Homem agrediu a filha em via pública

Um pai foi detido após chutar a filha de três anos no rosto em Francisco Beltrão, no interior do Paraná. Em depoimento, ele afirmou que "perdeu a cabeça" e expressou arrependimento pela ação. O caso foi revelado com exclusividade pelo programa Fantástico.

As imagens do incidente mostram o homem caminhando com seus dois filhos após uma ida ao mercado. Durante o trajeto, a criança começou a chorar e gritar, momento em que o pai, segundo seu relato, pediu que ela parasse. Em seguida, ele desferiu um chute na menina, que caiu ao chão, enquanto o irmão de cinco anos, visivelmente assustado, não reagiu.

Uma testemunha, o personal trainer José Luiz, que presenciou a cena, relatou que o menino ficou em estado de choque. "Ele não fez nada, mas estava muito assustado", comentou.

Intervenção e investigação policial

José Luiz foi quem interrompeu a agressão e afirmou que o pai ainda o ameaçou. "Ele me disse: 'Fica na tua porque não é com você e vai sobrar pra você'." O testemunho e imagens de câmeras de segurança foram fundamentais para que a polícia tomasse conhecimento do ocorrido. A equipe policial ouviu familiares e solicitou a prisão do homem, de 31 anos.

Durante o depoimento, o pai questionou quem havia feito a denúncia, mas logo depois expressou arrependimento, dizendo: "Eu perdi a cabeça e acabei fazendo o que não deveria ter feito. Não era intencional. Eu jamais ia machucar a minha filha. Acabou acontecendo."

Possíveis indícios de violência anterior

A Polícia Civil está investigando outras duas situações de violência que envolvem as crianças. A mãe do menino e da menina solicitou uma medida protetiva contra o marido e manifestou sua intenção de se separar. Ela não quis comentar o caso ao ser procurada pela equipe do Fantástico.

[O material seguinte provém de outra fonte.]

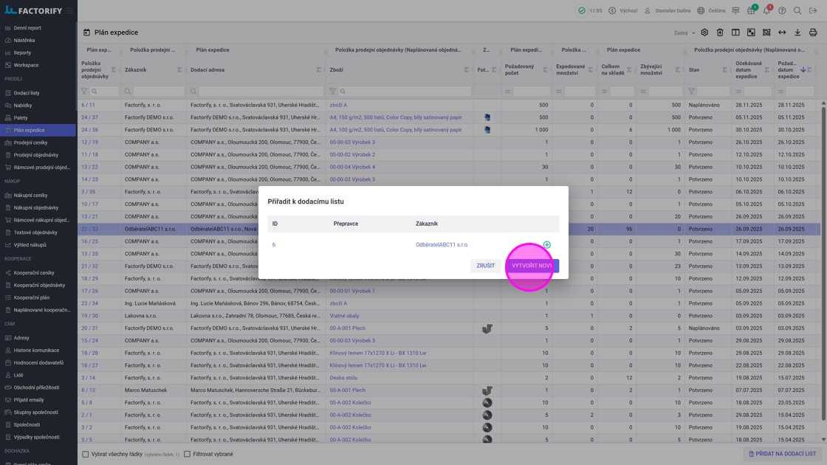Click the global search magnifier icon
The image size is (827, 465).
797,11
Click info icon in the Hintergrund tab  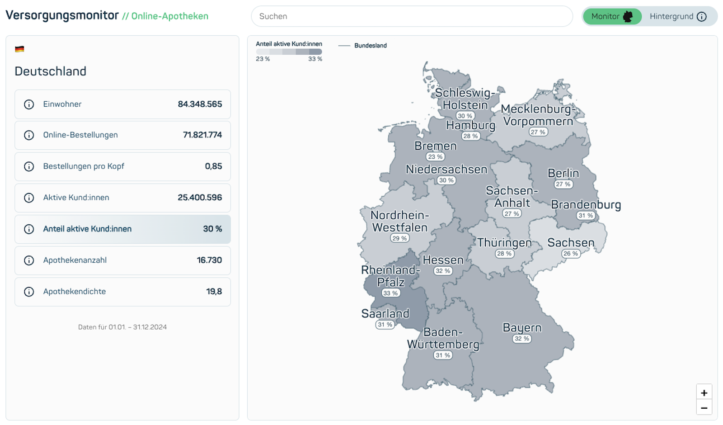pos(701,17)
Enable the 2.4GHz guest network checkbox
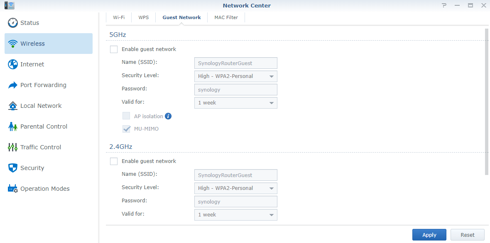490x243 pixels. (114, 161)
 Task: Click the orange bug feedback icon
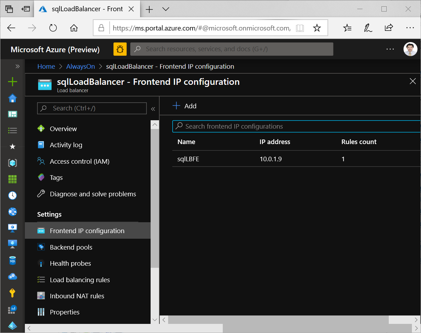[120, 49]
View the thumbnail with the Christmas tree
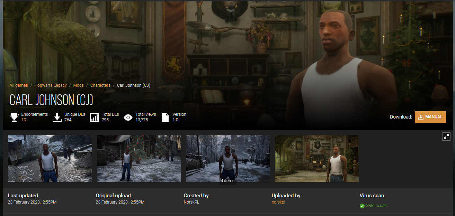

O delegado Ricardo Moraes Faria dos Santos informou que a mulher ficou "revoltada, assustada e chocada" com o episódio e nunca imaginou que uma agressão desse tipo ocorresse. Além da agressão em vídeo, há relatos de que o menino teria sido agredido com um pedaço de pau e de castigos cruéis, como obrigar as crianças a ajoelhar sobre grãos de feijão e tampas de garrafas PET.

O pai ainda não possui advogado e a investigação pode levar a um indiciamento por tortura, considerando não apenas lesão corporal, mas também o dano físico e psicológico imposto às crianças.

Aumento da violência contra crianças no Brasil

Dados do Ministério da Saúde indicam um crescimento nos atendimentos hospitalares de crianças vítimas de agressão. Em 2020, 8,9 mil crianças de até 9 anos foram atendidas, número que subiu para 18.968 em 2022, uma média de 52 casos por dia. O presidente da Sociedade Brasileira de Pediatria, Edson Ferreira Liberal, alerta que a violência tende a se perpetuar entre gerações se não for interrompida.

Em 2025, o Disque 100 registrou mais de 189 mil denúncias de violência contra crianças, com os principais agressores sendo familiares. José Luiz, o testemunha do caso, enfatiza a importância de não ignorar casos de violência: "Quem presencia algo nesse sentido jamais pode ficar calado."